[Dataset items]
>>
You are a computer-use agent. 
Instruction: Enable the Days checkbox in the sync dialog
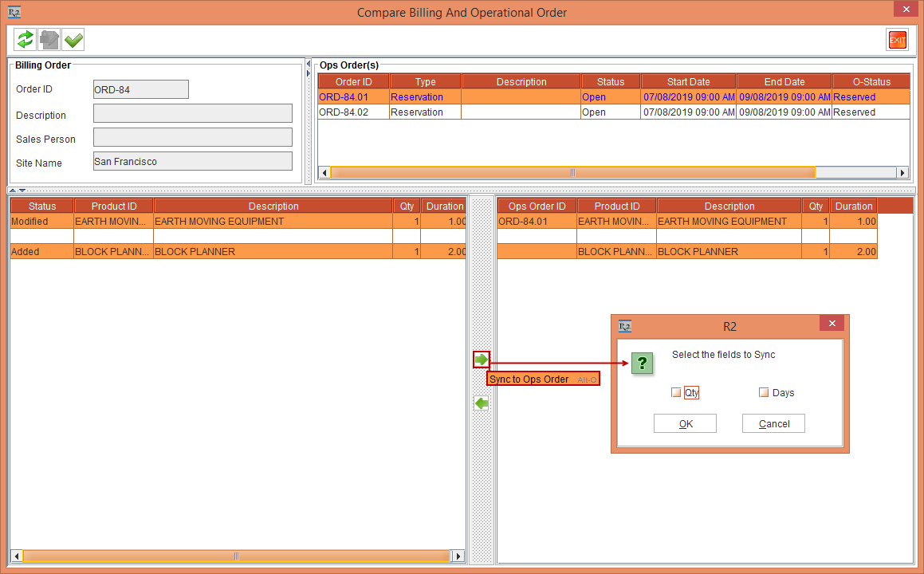764,392
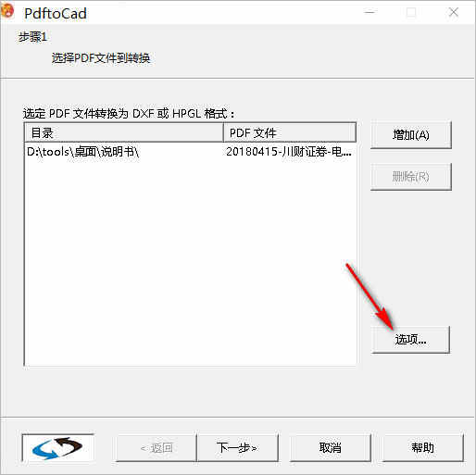The width and height of the screenshot is (476, 475).
Task: Click the PDF 文件 column header
Action: coord(290,133)
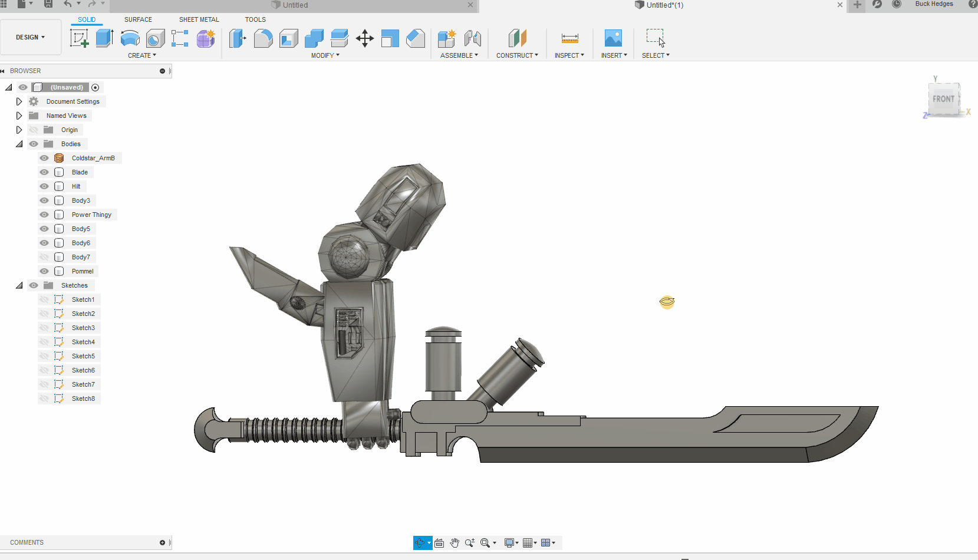Open the SHEET METAL tab
This screenshot has height=560, width=978.
click(199, 19)
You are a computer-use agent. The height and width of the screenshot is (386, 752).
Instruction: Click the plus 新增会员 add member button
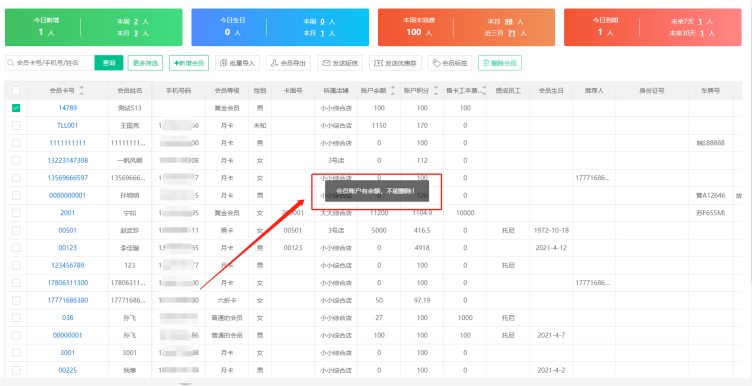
<<
What to work on: Every line in the data that holds the string "agent" should be copied.

Response area:
You are a computer-use agent. 
You are a computer-use agent. The height and width of the screenshot is (386, 752).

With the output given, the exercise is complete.